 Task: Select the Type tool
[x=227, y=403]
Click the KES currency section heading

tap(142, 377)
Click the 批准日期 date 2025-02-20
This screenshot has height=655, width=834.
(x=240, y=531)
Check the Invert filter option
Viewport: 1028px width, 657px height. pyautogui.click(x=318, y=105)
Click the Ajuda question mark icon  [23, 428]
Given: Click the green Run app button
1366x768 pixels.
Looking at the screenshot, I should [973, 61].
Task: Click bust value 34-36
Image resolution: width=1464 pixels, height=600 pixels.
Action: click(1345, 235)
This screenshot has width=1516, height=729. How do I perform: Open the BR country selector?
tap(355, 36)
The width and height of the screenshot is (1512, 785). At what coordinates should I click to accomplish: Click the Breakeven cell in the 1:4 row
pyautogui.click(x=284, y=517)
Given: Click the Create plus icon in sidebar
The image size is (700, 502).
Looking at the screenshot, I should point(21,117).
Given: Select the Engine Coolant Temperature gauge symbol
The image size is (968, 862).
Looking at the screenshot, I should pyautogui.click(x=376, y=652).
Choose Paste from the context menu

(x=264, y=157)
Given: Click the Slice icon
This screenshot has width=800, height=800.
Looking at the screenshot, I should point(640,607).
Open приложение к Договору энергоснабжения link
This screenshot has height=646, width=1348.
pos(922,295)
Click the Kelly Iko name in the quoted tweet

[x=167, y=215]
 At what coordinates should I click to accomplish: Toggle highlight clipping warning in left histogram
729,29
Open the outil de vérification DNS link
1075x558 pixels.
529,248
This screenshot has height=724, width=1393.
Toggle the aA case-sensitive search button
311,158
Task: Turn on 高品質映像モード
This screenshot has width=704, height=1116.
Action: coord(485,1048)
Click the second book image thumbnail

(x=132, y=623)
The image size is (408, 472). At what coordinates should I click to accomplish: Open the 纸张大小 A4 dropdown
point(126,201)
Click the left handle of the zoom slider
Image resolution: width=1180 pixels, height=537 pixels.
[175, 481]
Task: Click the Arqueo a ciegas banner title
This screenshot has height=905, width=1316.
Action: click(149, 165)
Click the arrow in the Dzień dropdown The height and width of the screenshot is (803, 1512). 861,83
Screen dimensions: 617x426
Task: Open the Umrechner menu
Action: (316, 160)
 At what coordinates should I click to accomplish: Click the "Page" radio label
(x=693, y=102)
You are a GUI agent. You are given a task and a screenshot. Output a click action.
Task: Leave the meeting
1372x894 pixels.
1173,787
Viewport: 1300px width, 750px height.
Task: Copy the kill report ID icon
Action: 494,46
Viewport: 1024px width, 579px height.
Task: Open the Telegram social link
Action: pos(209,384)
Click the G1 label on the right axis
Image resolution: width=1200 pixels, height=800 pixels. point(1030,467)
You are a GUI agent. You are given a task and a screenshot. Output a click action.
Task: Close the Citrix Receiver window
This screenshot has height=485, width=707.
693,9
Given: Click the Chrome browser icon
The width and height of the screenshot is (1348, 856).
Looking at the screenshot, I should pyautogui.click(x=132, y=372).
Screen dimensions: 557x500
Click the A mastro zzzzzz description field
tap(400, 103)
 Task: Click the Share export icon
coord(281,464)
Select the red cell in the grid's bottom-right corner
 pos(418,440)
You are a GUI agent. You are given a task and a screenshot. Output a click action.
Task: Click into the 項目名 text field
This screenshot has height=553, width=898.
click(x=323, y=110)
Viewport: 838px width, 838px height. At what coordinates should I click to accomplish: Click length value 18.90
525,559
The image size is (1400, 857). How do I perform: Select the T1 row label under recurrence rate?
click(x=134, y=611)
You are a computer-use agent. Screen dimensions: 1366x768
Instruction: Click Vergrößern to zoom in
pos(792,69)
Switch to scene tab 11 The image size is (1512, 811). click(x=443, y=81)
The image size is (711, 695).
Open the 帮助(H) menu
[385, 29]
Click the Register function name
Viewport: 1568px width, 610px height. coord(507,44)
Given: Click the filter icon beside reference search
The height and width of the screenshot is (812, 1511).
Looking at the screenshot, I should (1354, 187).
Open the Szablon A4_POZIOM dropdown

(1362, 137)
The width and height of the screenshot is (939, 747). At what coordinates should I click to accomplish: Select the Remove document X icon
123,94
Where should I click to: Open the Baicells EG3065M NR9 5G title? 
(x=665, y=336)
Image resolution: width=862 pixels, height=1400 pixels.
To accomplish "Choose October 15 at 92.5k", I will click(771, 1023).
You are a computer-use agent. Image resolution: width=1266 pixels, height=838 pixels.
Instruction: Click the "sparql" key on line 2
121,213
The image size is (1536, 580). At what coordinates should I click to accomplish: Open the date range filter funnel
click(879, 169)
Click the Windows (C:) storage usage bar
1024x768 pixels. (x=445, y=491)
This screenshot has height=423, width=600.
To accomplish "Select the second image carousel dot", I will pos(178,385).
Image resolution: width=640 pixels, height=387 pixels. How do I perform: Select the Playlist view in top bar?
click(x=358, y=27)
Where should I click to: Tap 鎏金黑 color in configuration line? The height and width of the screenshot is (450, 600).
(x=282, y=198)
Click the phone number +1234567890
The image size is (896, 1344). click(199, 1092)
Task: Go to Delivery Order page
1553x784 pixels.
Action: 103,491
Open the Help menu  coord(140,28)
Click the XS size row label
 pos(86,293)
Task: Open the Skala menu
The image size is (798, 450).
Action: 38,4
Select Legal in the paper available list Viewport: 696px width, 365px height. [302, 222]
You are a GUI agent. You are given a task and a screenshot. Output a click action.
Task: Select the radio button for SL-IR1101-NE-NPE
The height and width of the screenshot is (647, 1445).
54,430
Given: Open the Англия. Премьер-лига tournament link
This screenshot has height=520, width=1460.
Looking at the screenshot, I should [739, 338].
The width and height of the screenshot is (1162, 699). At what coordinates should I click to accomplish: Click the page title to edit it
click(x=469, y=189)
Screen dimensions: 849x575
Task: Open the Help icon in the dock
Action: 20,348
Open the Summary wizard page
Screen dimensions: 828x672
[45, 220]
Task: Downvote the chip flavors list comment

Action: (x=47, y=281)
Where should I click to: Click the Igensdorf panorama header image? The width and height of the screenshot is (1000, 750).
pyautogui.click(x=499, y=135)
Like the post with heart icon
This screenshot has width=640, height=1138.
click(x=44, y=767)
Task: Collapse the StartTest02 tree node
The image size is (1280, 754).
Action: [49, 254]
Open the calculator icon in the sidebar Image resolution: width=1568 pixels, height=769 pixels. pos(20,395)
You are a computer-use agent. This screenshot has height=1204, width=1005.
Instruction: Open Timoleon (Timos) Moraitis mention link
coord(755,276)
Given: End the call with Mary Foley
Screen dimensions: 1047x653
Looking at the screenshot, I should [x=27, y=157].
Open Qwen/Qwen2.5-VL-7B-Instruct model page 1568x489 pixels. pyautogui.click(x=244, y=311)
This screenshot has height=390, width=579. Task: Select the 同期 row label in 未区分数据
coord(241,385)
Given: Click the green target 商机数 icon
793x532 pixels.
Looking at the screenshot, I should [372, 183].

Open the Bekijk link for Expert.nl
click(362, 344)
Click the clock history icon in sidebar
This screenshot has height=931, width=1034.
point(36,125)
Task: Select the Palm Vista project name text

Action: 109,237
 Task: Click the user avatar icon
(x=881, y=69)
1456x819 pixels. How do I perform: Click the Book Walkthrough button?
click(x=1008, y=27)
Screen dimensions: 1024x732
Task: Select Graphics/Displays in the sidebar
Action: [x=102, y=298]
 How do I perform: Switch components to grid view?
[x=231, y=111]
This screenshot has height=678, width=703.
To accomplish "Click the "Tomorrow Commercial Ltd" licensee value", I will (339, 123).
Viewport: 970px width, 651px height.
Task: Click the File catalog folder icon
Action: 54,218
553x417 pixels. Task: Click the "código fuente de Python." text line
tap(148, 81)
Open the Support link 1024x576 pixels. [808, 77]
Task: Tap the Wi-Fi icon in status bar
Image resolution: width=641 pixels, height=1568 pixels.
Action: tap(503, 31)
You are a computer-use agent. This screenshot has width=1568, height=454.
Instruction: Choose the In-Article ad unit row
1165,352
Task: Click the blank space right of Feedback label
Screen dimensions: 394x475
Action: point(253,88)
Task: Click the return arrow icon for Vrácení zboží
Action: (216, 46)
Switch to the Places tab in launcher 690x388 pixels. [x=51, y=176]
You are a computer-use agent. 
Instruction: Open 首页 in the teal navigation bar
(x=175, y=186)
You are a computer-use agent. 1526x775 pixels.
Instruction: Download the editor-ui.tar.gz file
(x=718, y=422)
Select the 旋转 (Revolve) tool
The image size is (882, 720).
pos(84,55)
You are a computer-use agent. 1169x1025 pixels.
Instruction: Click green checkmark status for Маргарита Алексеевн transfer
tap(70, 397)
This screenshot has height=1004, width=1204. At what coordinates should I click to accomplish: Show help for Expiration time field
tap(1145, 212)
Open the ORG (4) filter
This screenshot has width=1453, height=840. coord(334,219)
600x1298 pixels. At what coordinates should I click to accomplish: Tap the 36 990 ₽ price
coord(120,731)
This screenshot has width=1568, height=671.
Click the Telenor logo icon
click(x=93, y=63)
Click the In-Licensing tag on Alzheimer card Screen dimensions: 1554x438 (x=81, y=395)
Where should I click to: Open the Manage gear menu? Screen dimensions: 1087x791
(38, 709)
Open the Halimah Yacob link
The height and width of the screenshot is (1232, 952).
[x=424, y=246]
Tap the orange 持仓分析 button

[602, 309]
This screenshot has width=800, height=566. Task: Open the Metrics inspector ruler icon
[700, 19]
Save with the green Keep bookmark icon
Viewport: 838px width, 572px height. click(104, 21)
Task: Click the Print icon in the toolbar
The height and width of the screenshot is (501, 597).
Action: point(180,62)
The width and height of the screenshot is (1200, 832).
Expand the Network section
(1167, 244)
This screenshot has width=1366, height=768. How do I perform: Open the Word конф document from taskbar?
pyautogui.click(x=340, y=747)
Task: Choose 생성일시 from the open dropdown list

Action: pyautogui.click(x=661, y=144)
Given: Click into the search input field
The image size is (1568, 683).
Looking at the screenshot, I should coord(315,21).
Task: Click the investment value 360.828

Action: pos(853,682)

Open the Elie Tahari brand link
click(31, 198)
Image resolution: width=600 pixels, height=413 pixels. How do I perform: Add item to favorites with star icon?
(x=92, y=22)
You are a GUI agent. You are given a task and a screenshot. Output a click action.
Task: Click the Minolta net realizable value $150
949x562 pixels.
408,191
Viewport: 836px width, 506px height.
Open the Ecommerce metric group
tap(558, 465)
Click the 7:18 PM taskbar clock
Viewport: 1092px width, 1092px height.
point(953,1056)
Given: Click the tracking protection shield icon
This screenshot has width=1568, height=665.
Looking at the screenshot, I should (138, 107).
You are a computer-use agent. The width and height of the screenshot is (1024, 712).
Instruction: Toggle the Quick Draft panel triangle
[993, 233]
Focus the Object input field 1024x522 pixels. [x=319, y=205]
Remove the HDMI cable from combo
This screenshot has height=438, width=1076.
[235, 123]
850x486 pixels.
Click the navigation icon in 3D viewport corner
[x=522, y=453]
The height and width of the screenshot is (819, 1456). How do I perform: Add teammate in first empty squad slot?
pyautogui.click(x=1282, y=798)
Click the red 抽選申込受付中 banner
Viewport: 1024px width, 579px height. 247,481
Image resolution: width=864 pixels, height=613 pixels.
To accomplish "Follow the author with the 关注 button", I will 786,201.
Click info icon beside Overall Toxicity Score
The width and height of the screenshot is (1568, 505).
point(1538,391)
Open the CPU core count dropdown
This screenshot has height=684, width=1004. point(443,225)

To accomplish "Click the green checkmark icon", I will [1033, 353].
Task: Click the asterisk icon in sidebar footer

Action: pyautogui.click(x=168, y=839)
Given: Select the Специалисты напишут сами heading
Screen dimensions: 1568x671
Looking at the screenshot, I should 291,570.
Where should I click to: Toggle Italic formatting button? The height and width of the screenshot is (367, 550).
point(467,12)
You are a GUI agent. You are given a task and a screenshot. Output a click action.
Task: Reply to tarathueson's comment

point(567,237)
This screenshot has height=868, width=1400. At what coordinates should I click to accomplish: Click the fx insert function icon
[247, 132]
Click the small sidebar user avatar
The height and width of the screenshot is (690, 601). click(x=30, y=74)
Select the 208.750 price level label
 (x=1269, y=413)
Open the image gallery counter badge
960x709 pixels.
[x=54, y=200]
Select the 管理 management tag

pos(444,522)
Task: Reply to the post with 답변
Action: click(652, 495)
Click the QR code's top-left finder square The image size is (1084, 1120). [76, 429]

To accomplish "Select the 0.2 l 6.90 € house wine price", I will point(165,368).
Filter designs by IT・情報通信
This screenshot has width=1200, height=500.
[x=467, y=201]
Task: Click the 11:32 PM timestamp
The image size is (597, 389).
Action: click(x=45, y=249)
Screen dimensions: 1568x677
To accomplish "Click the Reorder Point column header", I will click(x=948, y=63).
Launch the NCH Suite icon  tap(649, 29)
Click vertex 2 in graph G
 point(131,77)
_ _ _ _ _ _ _
> _WHAT YOU ARE ASKED TO DO_
The lines in the records above that include the word "computer" must be copied out.

> _REPLY_
You are a computer-use agent. Screen dimensions: 1366x768
You are a computer-use agent. Image resolution: width=1266 pixels, height=838 pixels.
You are a computer-use agent. This screenshot has height=1204, width=1005.
You are a computer-use agent. This screenshot has width=1568, height=454.
You are a computer-use agent. 
You are a computer-use agent. 1526x775 pixels.
You are a computer-use agent. 1169x1025 pixels.
You are a computer-use agent. The width and height of the screenshot is (1024, 712).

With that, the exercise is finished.